Which is just dumb. Not just because the rhetoric is just fucking trite, but because it's illogical. If you're going to stand up and scream for the rights of leather daddies to do their thing, well, then you should advocate the right of a woman to have a sixteen kids and to still want more. If no one's getting hurt, where's the harm? It's pretty simple, eh? Live and let live. I thought that's what you wacky San Franciscans were all about.

Just one more thing. Arkansas is not in the Midwest. It's in the south. Perhaps one could make the assumption that people on the coasts should learn basic grade school American geography, but I wouldn't want to be too judgmental. That would be mean.

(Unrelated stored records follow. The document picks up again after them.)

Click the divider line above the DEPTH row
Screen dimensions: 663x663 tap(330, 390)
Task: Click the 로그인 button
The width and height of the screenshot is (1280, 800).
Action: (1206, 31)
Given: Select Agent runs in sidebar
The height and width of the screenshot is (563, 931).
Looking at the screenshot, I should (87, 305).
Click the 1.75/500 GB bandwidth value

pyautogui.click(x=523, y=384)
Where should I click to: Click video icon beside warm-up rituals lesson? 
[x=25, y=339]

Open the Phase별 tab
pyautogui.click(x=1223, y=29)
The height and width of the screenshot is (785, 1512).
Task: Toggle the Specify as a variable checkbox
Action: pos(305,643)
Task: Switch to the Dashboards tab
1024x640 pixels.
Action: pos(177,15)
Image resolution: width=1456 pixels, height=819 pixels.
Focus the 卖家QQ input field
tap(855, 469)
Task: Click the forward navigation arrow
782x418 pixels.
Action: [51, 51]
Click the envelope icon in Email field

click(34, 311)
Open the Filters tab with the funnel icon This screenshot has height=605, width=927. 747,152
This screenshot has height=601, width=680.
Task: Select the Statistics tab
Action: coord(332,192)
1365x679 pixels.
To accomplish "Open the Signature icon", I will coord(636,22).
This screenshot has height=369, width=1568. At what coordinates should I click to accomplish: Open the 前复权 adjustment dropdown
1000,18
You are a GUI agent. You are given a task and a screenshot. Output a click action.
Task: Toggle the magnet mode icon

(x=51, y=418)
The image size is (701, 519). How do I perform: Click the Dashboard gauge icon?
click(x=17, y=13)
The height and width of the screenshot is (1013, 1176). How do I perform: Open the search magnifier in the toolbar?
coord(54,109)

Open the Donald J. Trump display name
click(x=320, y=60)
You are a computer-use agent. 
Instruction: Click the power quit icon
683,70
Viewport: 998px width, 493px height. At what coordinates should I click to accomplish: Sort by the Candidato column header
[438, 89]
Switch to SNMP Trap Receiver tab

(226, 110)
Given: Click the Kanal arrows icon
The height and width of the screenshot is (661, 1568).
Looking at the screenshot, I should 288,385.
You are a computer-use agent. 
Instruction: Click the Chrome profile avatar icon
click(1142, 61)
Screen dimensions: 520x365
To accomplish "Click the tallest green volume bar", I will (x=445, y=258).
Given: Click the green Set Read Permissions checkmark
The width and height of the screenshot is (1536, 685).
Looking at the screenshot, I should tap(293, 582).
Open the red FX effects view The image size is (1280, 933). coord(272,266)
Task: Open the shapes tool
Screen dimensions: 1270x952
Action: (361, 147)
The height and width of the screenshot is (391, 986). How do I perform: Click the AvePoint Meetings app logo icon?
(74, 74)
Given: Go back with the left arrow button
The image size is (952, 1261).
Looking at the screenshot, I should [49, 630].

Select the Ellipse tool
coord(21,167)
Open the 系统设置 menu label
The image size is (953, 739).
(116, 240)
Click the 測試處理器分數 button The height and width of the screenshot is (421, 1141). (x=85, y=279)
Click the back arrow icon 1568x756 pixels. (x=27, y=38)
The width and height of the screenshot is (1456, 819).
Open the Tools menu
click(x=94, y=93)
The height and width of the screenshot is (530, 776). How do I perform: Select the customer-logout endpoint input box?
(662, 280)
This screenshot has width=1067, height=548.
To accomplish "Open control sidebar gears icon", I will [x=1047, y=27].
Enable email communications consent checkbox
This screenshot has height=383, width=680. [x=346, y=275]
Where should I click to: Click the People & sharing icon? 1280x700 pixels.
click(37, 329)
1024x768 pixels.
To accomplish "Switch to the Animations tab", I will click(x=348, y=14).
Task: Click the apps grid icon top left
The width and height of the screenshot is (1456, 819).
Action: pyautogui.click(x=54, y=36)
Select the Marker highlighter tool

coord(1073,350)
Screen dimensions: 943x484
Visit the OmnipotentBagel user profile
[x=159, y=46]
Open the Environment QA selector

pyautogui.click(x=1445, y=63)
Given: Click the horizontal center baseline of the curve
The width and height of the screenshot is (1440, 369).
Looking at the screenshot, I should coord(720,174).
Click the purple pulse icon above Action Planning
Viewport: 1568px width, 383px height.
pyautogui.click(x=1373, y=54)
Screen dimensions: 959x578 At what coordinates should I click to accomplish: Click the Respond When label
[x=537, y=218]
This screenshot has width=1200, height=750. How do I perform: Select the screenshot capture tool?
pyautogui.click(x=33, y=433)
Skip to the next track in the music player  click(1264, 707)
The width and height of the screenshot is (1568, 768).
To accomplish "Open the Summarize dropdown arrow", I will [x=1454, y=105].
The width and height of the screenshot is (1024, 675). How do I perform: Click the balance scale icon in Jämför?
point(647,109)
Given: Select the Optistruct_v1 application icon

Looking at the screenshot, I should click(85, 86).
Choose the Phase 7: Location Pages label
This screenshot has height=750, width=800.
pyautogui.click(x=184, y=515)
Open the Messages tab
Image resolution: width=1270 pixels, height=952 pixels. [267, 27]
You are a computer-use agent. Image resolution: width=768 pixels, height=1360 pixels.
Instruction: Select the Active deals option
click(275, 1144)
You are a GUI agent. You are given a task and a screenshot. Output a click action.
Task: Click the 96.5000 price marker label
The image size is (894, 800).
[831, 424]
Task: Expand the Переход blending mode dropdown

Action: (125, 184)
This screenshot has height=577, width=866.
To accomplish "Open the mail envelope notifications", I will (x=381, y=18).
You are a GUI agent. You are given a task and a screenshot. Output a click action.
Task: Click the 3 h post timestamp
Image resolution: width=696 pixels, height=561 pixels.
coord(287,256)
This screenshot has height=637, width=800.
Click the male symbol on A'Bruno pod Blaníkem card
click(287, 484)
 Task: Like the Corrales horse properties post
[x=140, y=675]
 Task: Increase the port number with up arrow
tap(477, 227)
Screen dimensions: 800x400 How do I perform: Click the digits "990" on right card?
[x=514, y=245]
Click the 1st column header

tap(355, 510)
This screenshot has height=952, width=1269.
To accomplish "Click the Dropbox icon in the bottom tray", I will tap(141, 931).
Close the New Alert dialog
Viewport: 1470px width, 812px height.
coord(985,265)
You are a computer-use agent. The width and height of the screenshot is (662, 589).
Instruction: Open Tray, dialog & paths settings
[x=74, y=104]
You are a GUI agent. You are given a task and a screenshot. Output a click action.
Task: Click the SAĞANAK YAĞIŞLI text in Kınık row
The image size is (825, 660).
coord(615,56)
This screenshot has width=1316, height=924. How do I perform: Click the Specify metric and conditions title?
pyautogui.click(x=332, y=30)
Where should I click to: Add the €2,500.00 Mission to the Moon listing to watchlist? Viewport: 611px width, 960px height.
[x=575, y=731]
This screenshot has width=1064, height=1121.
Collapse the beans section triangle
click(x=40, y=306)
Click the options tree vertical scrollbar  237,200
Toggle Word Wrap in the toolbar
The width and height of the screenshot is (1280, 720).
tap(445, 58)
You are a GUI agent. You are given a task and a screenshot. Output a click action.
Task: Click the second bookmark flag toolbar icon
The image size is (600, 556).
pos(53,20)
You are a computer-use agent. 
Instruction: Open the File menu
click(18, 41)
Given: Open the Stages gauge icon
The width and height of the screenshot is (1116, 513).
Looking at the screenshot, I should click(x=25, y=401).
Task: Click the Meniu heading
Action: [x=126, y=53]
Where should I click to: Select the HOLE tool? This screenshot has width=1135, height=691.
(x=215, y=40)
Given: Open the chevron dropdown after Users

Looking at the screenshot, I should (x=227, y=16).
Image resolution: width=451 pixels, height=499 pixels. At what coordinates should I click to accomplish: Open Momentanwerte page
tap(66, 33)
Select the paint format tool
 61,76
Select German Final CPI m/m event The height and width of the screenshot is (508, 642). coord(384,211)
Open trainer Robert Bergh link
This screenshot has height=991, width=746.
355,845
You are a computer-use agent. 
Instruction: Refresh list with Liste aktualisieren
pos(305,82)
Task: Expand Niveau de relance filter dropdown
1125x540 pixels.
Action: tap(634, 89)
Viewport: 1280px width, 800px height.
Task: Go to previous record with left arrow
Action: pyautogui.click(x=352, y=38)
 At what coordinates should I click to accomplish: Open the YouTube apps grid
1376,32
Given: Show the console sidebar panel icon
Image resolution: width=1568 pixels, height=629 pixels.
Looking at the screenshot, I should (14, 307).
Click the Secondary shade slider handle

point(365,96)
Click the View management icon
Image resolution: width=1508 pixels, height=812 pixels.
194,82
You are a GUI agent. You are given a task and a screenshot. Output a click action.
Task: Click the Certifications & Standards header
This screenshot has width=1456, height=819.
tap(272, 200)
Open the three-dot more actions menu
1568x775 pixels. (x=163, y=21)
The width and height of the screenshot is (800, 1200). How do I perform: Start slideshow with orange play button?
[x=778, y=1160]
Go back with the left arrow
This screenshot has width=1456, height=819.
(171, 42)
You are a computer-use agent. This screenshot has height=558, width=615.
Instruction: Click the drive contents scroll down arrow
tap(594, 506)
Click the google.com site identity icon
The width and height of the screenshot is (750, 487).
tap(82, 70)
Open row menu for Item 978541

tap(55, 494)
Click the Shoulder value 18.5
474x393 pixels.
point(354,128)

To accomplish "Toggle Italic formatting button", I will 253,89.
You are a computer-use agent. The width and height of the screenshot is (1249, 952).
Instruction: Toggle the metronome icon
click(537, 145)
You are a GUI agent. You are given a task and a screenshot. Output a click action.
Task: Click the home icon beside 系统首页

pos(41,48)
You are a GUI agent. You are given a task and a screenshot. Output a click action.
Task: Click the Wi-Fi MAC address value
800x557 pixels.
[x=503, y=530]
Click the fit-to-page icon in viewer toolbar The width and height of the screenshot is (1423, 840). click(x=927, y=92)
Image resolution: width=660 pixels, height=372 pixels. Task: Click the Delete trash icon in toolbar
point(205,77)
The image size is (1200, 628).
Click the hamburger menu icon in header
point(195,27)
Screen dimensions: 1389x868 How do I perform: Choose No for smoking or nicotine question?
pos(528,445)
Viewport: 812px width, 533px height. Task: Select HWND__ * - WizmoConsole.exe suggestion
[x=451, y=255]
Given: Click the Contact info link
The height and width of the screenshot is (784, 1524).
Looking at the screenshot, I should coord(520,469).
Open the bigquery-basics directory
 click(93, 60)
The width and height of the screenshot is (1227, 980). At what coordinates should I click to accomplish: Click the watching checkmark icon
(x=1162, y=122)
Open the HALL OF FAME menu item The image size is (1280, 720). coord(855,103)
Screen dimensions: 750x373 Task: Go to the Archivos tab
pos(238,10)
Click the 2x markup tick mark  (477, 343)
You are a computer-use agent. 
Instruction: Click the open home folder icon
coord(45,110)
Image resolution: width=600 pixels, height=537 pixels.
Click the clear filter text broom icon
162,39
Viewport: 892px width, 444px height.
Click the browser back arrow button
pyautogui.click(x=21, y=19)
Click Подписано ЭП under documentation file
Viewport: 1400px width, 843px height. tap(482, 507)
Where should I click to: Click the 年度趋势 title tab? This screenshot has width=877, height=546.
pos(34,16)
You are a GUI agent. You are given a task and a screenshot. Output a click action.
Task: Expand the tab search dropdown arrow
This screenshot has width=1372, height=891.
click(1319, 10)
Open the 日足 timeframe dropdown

Posted by Kathy at October 19, 2005 11:35 PM | TrackBack
Comments

Oh, it's Mark Morford. I was thinking to myself "That can't be an actual column, can it? Surely it's just some online adjunct blog-wannabe thing like the late, unlamented Webdiary."

But no, it's Mark Morford, which is worse.

Clicked on the photo. They look like nice kids.

Posted by: Pixy Misa at October 20, 2005 01:57 AM

Just thought I'd check in as one gay (and childless) San Franciscan who has thought Mark Morford is a giant asshole for quite some time.

Posted by: Dan Bryar at November 7, 2005 05:25 PM

Thanks for checking in, Dan.

Your city is one of the most beautiful places I've ever been.